It is hard to believe that two years have passed since we were all rocked by a 5.8-magnitude earthquake, with an epicenter in the Mineral area. To this day, everyone who felt the quake retains vivid memories of where they were, what they were doing and what they thought it was when they first heard and felt the violent temblor.
While it was felt by millions up and down the East Coast, Louisa County residents, in particular, were shell-shocked by the violent earthquake and forceful aftershocks that followed in the hours, days and months afterward. Homes, outbuildings, businesses, schools and personal belongings were damaged or destroyed and many had trouble sleeping at night, fearing another “big one.”
There were harrowing tales of what could have happened in the schools that day if young ones had been taking a nap in a particular location in a particular school—but fortunately were relatively unscathed by the ordeal.
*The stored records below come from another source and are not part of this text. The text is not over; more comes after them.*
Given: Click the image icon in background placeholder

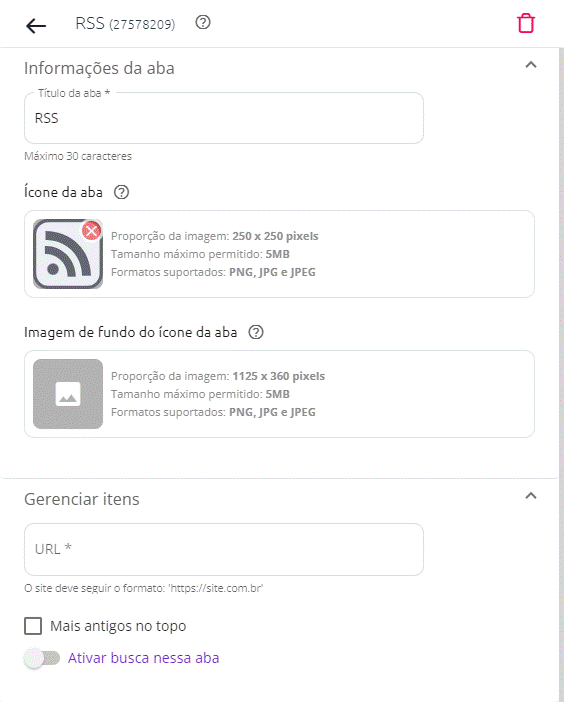Looking at the screenshot, I should click(68, 394).
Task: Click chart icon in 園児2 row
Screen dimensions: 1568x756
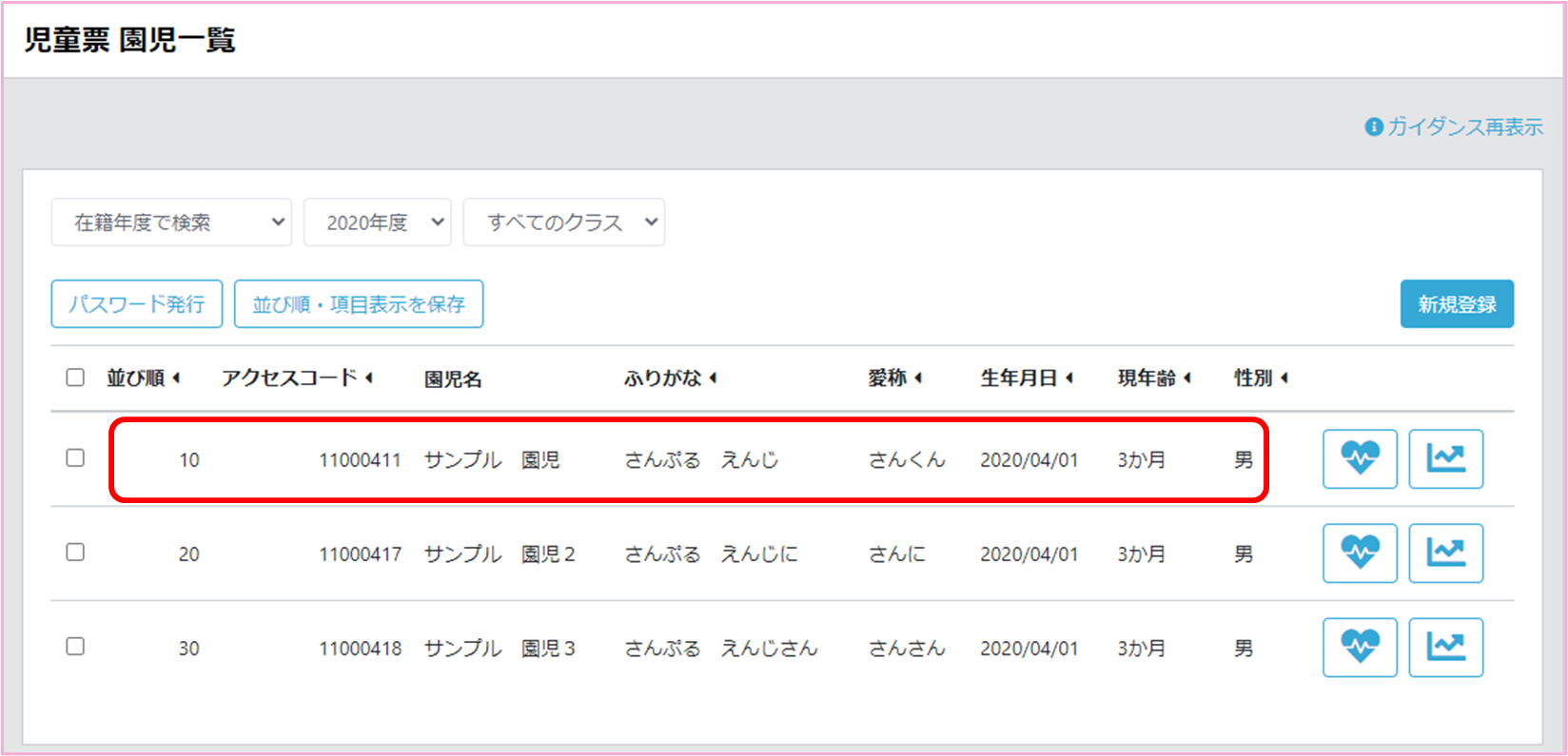Action: coord(1445,553)
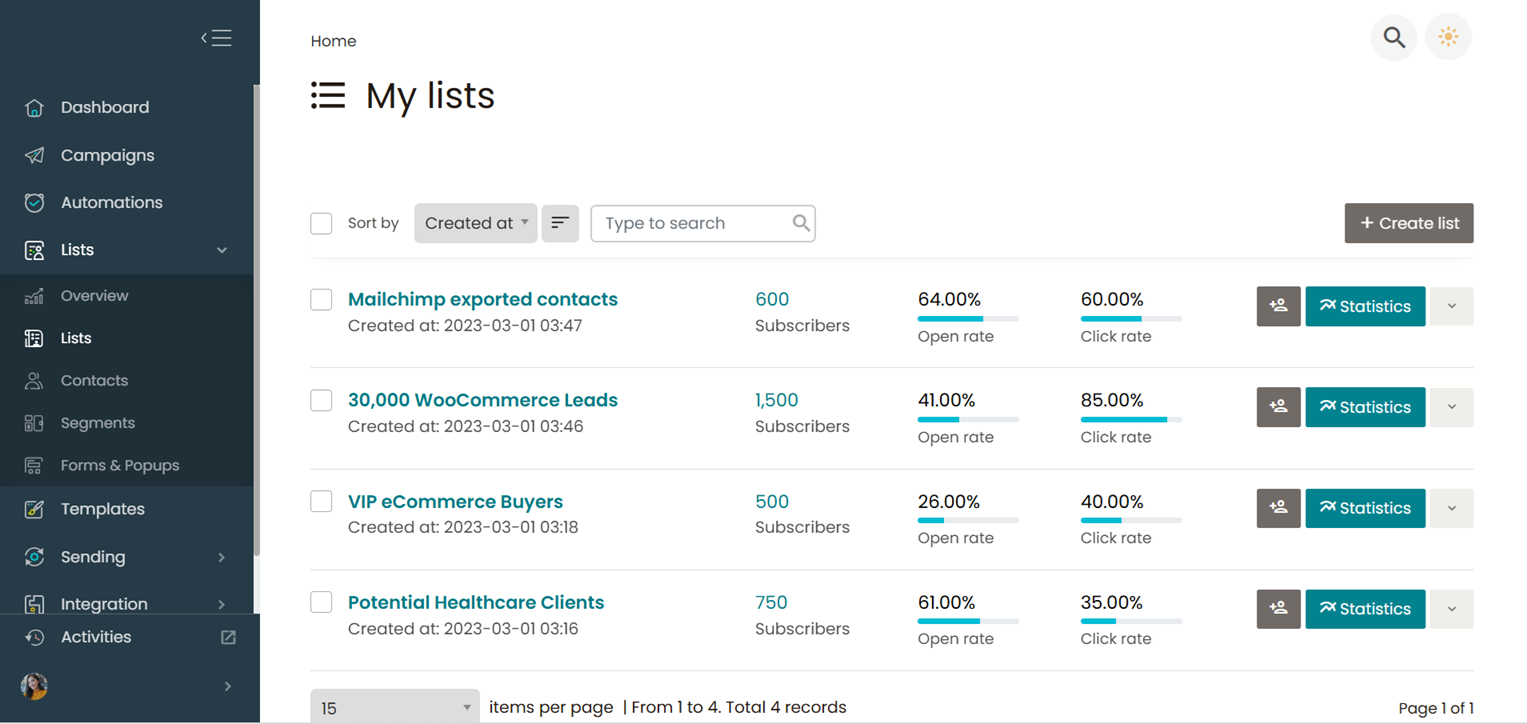View Statistics for 30,000 WooCommerce Leads

1364,407
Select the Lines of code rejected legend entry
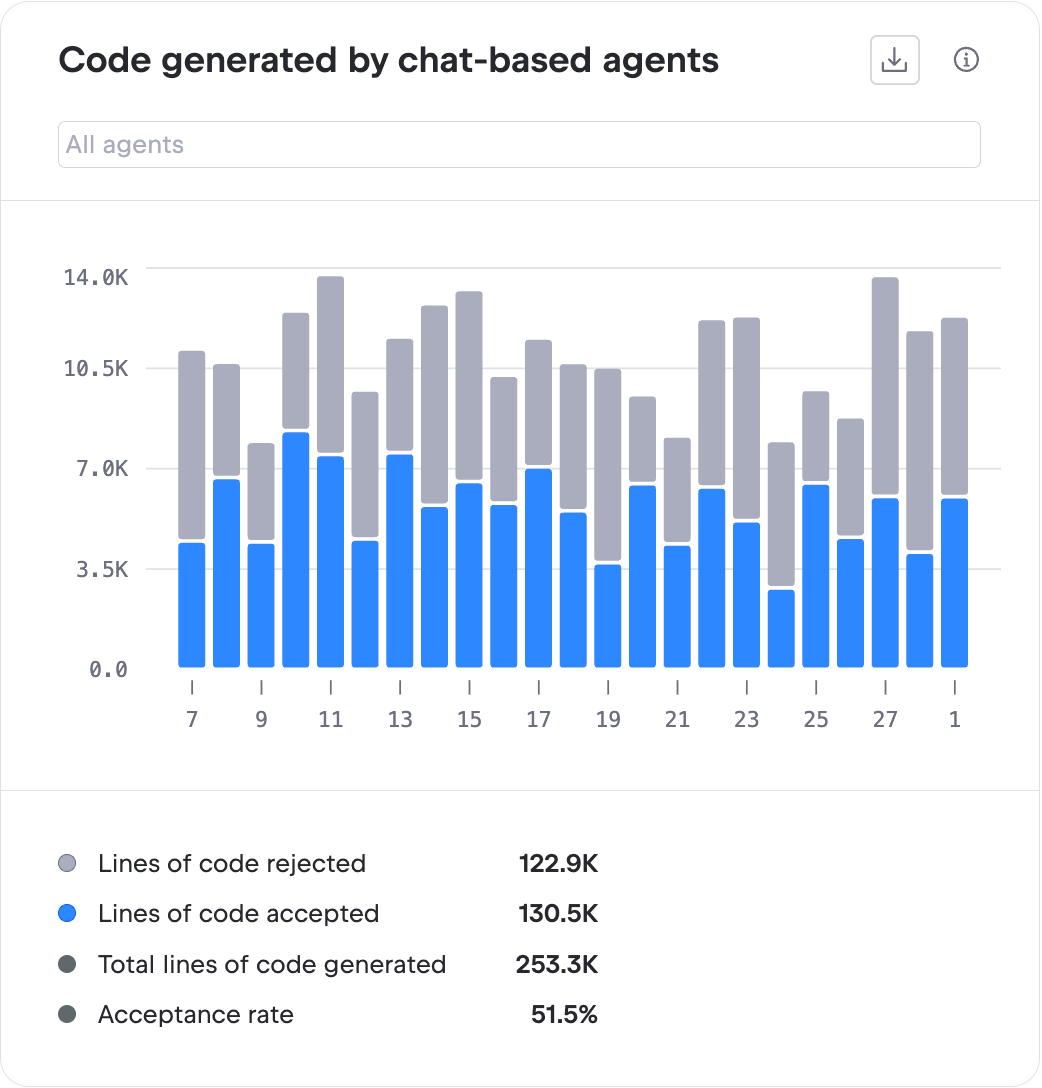The width and height of the screenshot is (1042, 1088). [x=231, y=863]
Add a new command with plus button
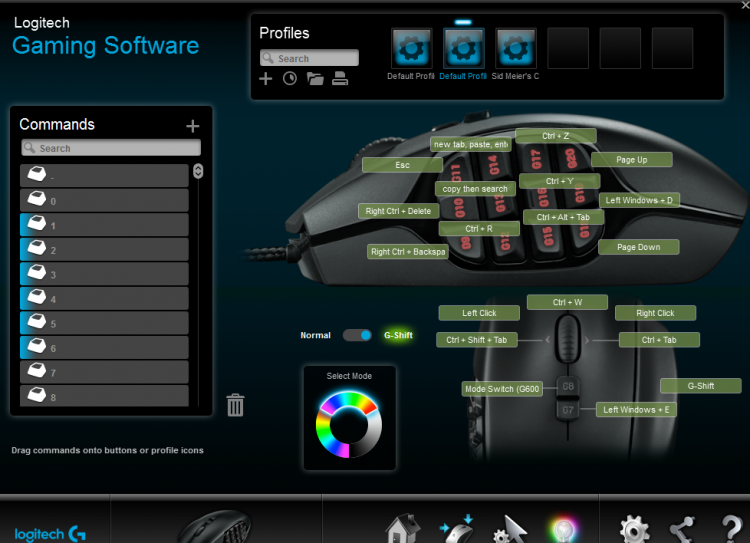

The students, teachers, parents and administrators made enormous adjustments while the school year was temporarily suspended and plans could be made to determine how to accommodate students with the loss of two schools.
School officials didn’t let the quake interfere with learning for long, setting up a plan to quickly build a modular campus for Thomas Jefferson Elementary School students adjacent to Trevilians Elementary School. On the other side of the coin, middle school pupils, teachers and office staff shared their classrooms and office space with the high school on alternating days.
If you were a middle school student or employee, you traded sleeping in on Saturdays in lieu of a full school day, while enjoying the every-other-day-instructional-schedule.
Businesses, churches and homeowners made arrangements as soon as possible to repair structures ranging from minor damage to significant. Federal Emergency Management Agency officials were quick to mobilize to the area, assisting where possible with funding for the projects.
While it was a trying time for many, the true kindness of people showed when aid was offered by people from other communities, churches and organizations. People everywhere cast votes so that Mineral could have a free Alan Jackson concert—and even that turned into a benefit to raise much needed funds.
Buildings and homes have been repaired or replaced, houses of worship are whole once again and students will have new schools to call their own again in the next year or two.
Construction of Thomas Jefferson Elementary School is well underway and those students will have something even better than before. A celebratory ground breaking for a new state-of-the-art high school was held yesterday evening, with plans for an August 2015 opening.
Looking back, it’s amazing what we’ve all been through together over the past two years, but even more amazing is our resiliency. We’ve all gotten back to life “as usual” and, yes, sometimes when there is thunder in the distance or rumbling on the railroad tracks—many of us pause a moment and wonder … was that what I think it was?
Fortunately, more often than not, it isn’t and we go on with our day. But what interesting stories we’ll be able to tell our grandchildren one day—what it was like—and how our community bonded and perfect strangers reached out to help one another.
Best of all, we can tell them how our strong, brave and resourceful community recovered and moved onward, looking forward to the future with a real appreciation of our past.